Retype the line in which "The width and" appears, then every line after it until the records end. Leave out the pictures.

(Saved entries)
◇ ◇ ◇ ◇ ◇ ◇ ◇

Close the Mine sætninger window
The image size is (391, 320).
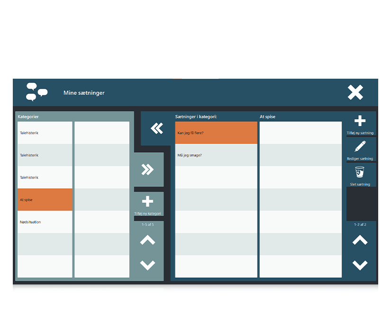click(355, 92)
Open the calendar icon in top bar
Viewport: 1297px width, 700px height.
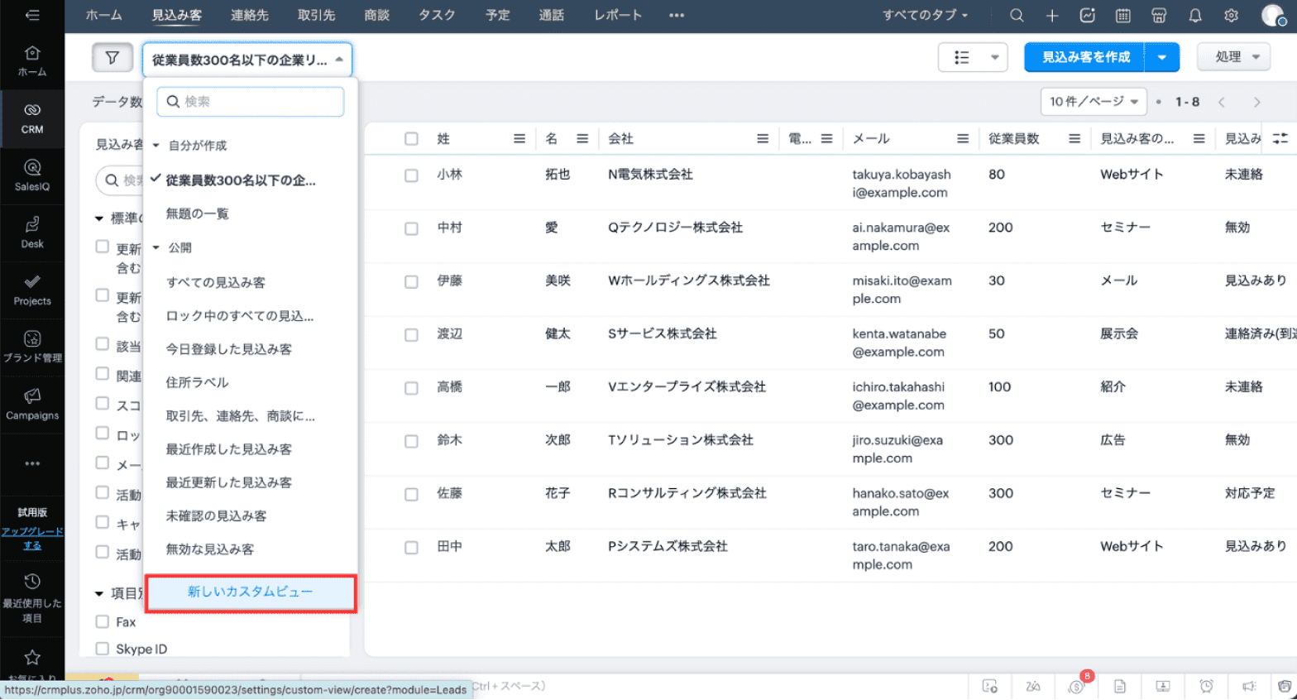pyautogui.click(x=1122, y=15)
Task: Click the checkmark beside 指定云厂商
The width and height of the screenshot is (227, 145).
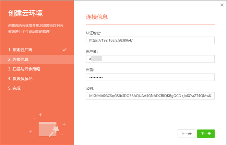Action: (x=65, y=50)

◇ ◇ ◇ ◇ ◇ ◇ ◇

■ **Answer to the problem**
The width and height of the screenshot is (227, 145).
Action: (x=65, y=50)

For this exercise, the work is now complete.